SDXL 1.0 Overview

SDXL

Last Update	Version	Changes
7/7/2023	1.0	First version! This document will be kept up to date with SDXL developments!
8/1/2023	1.2	Automatic1111 Refiner Extension
8/3/2023	1.2	Training SDXL

What is SDXL 1.0?

SDXL 1.0 is a groundbreaking new text-to-image model, released on July 26th. A precursor model, SDXL 0.9, was available to a limited number of testers for a few months before SDXL 1.0’s release.

Technologically, SDXL 1.0 is a leap forward from SD 1.5 or 2.x, boasting a parameter count (the sum of all the weights and biases in the neural network that the model is trained on) of 3.5 billion for the base model and a 6.6 billion for the second stage refiner. In contrast, SD 1.4 has just ~890 million parameters. Further information about the inner workings of SDXL can be found on Stability AI’s SDXL research paper here;

SDXL: Improving Latent Diffusion Models for High-Resolution Image Synthesis

Aside from ~3x more training parameters than previous SD models, SDXL runs on two CLIP models, including the largest OpenCLIP model trained to-date (OpenCLIP ViT-G/14), and has a far higher native resolution of 1024×1024, in contrast to SD 1.4/5’s 512×512, allowing for greatly improved fidelity and depth.
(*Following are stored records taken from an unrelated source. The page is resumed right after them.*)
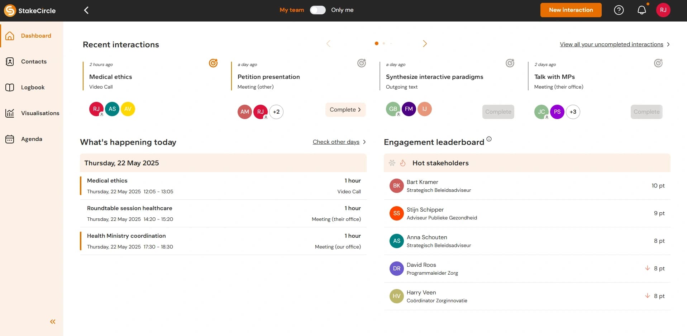Click the StakeCircle logo

pyautogui.click(x=30, y=10)
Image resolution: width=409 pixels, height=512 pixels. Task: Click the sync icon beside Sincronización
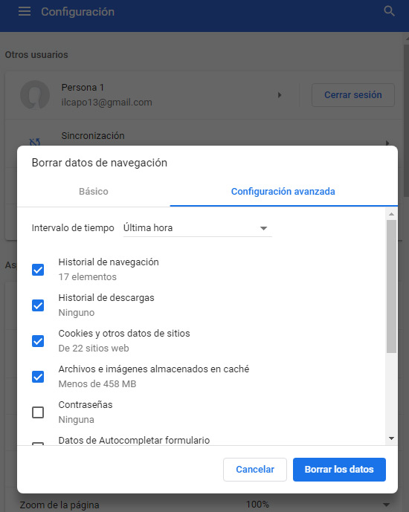35,143
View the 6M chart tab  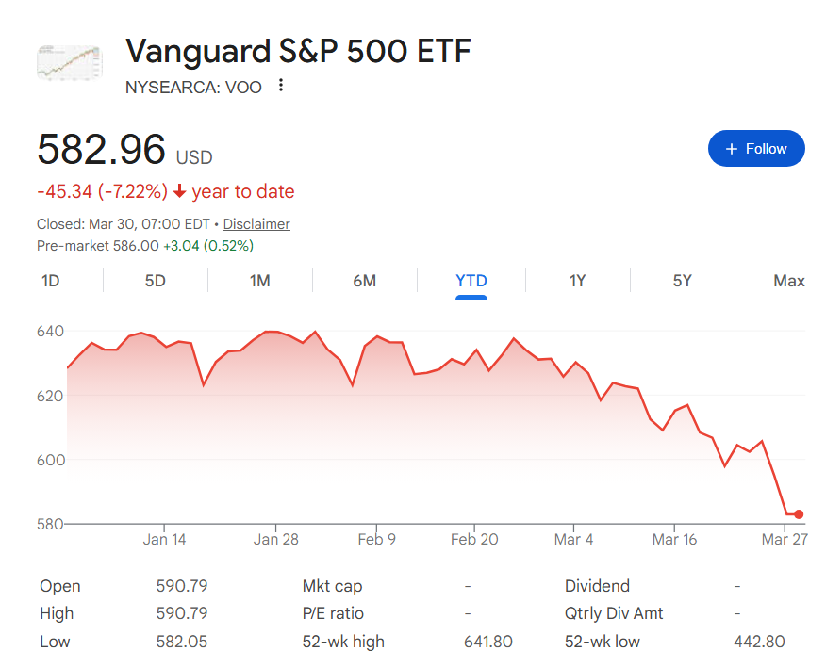pyautogui.click(x=364, y=281)
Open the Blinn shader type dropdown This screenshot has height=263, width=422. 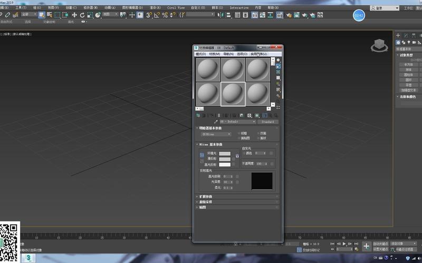pos(216,134)
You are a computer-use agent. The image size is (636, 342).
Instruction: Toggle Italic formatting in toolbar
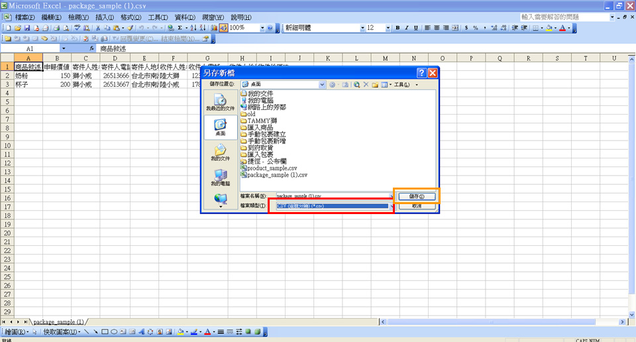point(406,28)
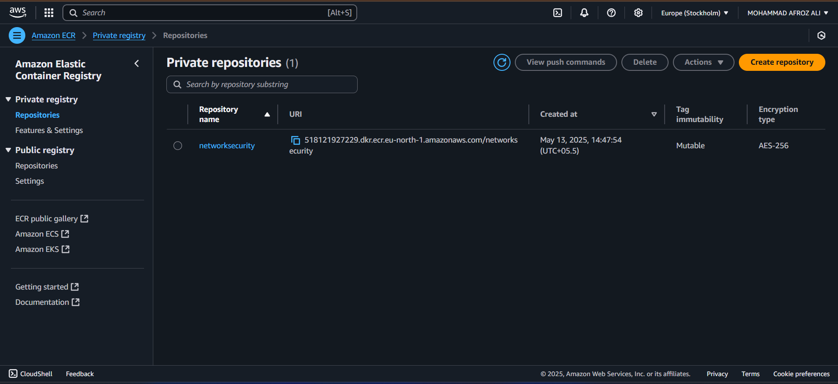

Unlike previous SD models, SDXL uses a two-stage image creation process. The base model generates the initial latent image (txt2img), before passing the output and the same prompt through a refiner model (essentially an img2img workflow), upscaling, and adding fine detail to the generated output.

What does all that mean for image generation?

The most immediately apparent difference between SDXL and previous SD models is the range and depth of output in photorealistic images.

In short; quality, depth, lighting, flexibility, and fidelity.

It also performs exceptionally well when creating images with complex lighting.

It’s extremely flexible in style, and prompts are followed with much greater accuracy and coherency than previous SD iterations.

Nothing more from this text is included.